GIVEN PROBLEM -
Can you repeat the essay on marriage below from "For many others, especially" to "rate is stratospheric.", swapping "divorce rate" for "separation rate"?

PROVIDED PASSAGE -
It is not unusual for my wife to finish my sentences. I used to find it slightly annoying, but after 30 years of marriage, I hardly notice it. When I do, I now find it comforting.

My wife and I have developed some kind of radio signal between us, and conversation can consist of little more than random adjectives and conjunctions:

”Do you . . .”

”OK, but then . . .”

”Of course, and I’ll . . .”

”Thursday.”

No one else knows the code.

It has happened that while watching television, she will turn toward me, and without saying anything, I will get up and take out the garbage.

Now, that’s true love.

Another time, the same gesture will empty the cat box. And neither of us will realize that no words were uttered.

I am not a believer in ESP, but this phenomenon has reinforced for me a belief that marriage is a kind of magic. A magic that grows perfect through practice.

For too many young people, marriage is seen as merely an extension of dating, only for a very long time and with only one person. Put that way, it hardly sounds enticing. An endless job interview.

For many others, especially for younger women sensitized to the very real sins of the patriarchy, there is grave suspicion of the whole notion of giving yourself up for the other, which is seen as the effacing of individuality. This suspicion prevents the kind of surrender that makes a good marriage.

It is no wonder the divorce rate is stratospheric.

It is a hard lesson to learn: To lose yourself is to find yourself.

It isn’t for the wife to be subservient to the husband, but for each to surrender to the other: This is the equality of marriage.

The problem is that at some level we are unwilling to admit to ourselves that we are incomplete. Feminism, on one side, has taught that a woman should not be dependent on a man. And men are taught never to be dependent on anyone. We suffer as islands.

DATASET EXTRACT -

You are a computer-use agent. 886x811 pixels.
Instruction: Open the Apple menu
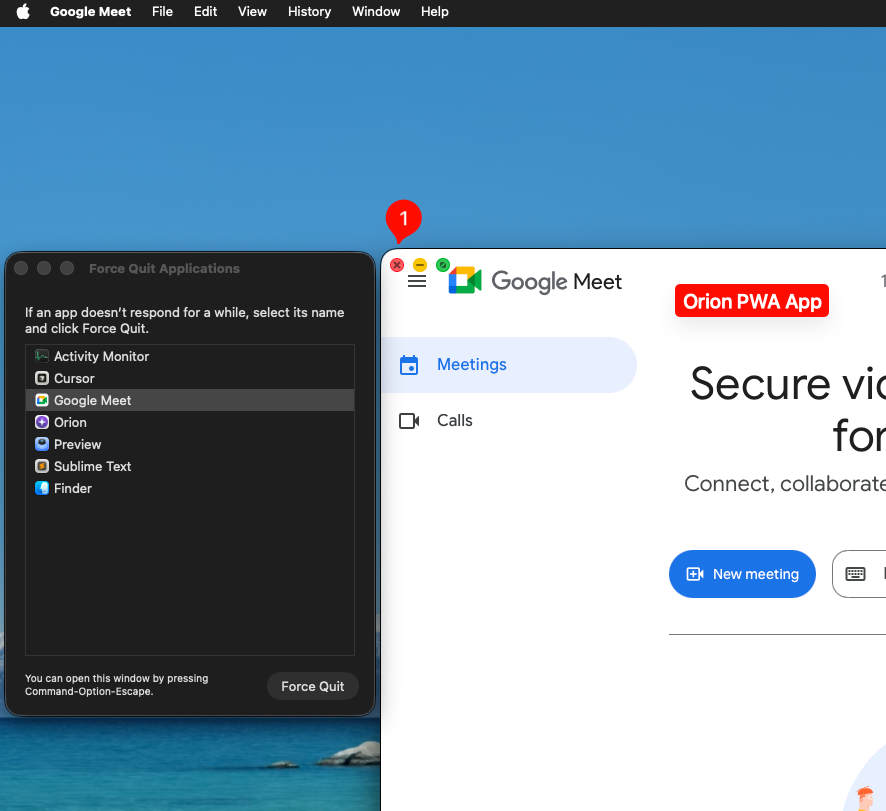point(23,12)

==

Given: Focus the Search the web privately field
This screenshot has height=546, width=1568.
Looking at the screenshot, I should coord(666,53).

...

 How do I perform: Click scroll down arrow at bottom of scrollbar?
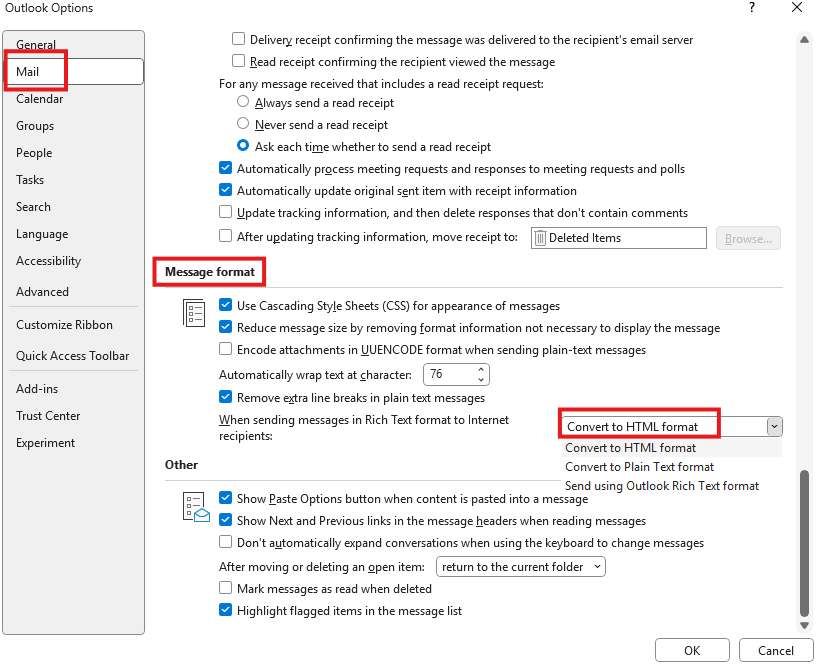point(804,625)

SOLUTION FOR THIS PROBLEM -
For many others, especially for younger women sensitized to the very real sins of the patriarchy, there is grave suspicion of the whole notion of giving yourself up for the other, which is seen as the effacing of individuality. This suspicion prevents the kind of surrender that makes a good marriage.

It is no wonder the separation rate is stratospheric.